In these men’s magazines’ context, the representations of the imaginary reader’s values and characteristics can be pointed out in two central axes between the characters. These can be linked to male sexuality and represented by females exposing their naked bodies, as well as linked to the values of femininity represented by the women featured in the magazine reports. In the editorial profile of FHM and loaded, the characters that will stand out the most, whether due to the recurrence of the magazines’ editions, or their own editorial history, are the female models. These female models chosen to figure as the magazine’s imaginary addressee’s sexual pattern, as they also highlight female sexuality as the basis of the reader’s masculinity. As an example, the statement of a men’s lifestyle magazine editor, on naked women exposed in these magazines (Guardian, 25 Nov. 1996):
Peter Howarth (then editor of Esquire) sought to defend his magazine’s reliance on a diet of ‘babes and boobs’ by arguing against the idea that there had been a recent ‘dumbing down of men’s magazines’. Yet he goes on to say that ‘any good magazine must offer a balance of contents, and part of that balance, if it is to reflect the interests of men, will inevitably be articles on beautiful women.’ (Stevenson et al., 2000: 373)
The editorial construction of the imaginary addressee, in this context, makes explicit a particular trait of loaded and FHM magazines’ readers: traditional masculinity, ‘new laddism’, and being straight. Although the thematic interests of the reader are wide (from cars to drinking, from sports to fashion, from films to games, and also from health to beauty), it is always from this heteronormative basis that the imaginary addressee will position himself, as the magazines, mentioned above, are ‘undoubtedly a celebration of white male heterosexuality’ (Stevenson et al. 2000: 372).
But femininity does not only fulfil, in loaded and FHM magazines, the trace of sexuality from the ideal reader. In the imaginary about masculinity , the women play a fundamental role, a relational and/or dual role, which means that hegemonic masculinity presupposes the predominance of a certain configuration of femininity. This will establish a linear bipolarity and generate a difficult and tense dialogue between the polymorphic complexity of female experiences and the authoritarian simplism of guiding patterns.
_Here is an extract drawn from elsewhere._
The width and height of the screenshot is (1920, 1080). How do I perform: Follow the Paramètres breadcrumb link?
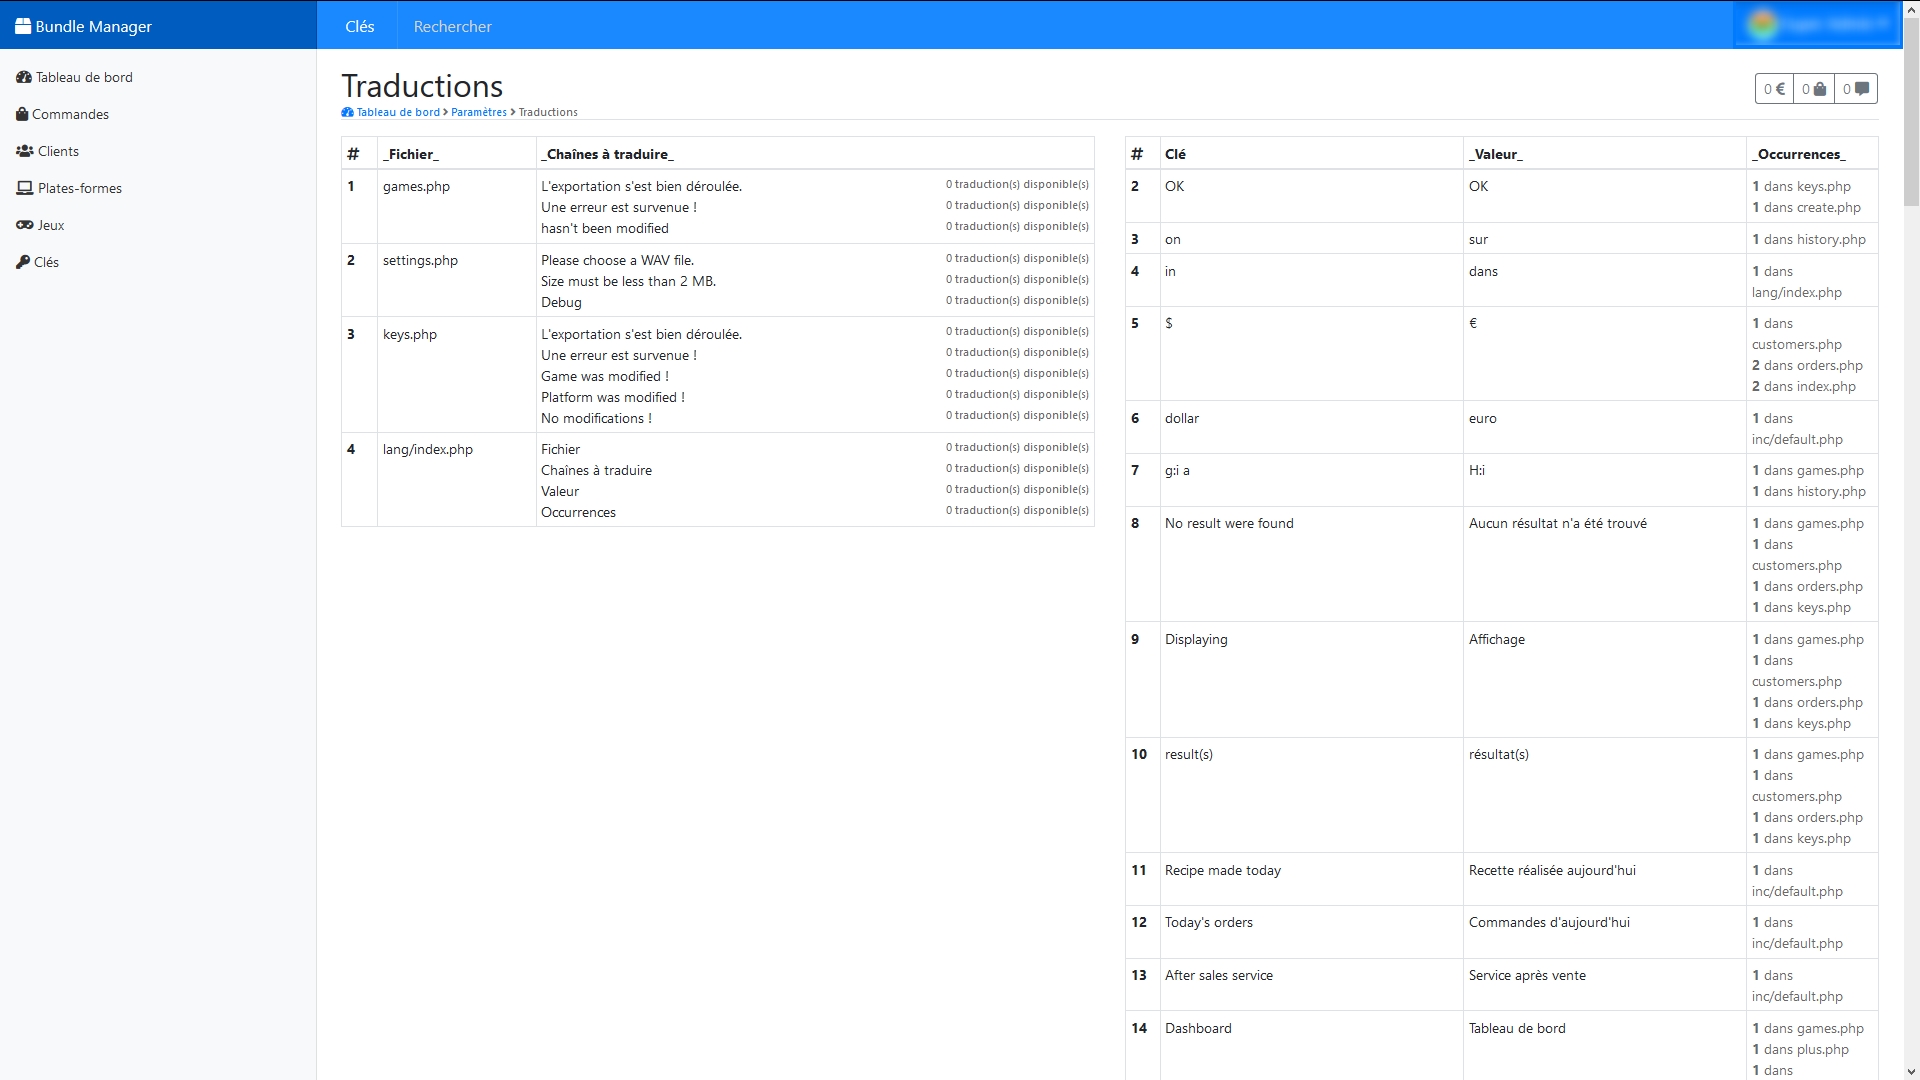tap(479, 112)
In conclusion, the data analysed and the topic that was explored about men’s lifestyle magazines and how it represents the traditional masculinity and sexism , describes the ‘new lad’, a prominent media image in the late 1990s. The ‘new lad’ representation is the opposite of the ‘new man’, and was created for the male heterosexual audience that was not ready to let go of the constant irony, anti-heroic and self-deprecating masculinity.
This project also sought to explore the relations between the narrative construction of characters in magazine journalism and the editorial constitution of the ‘ideal reader’.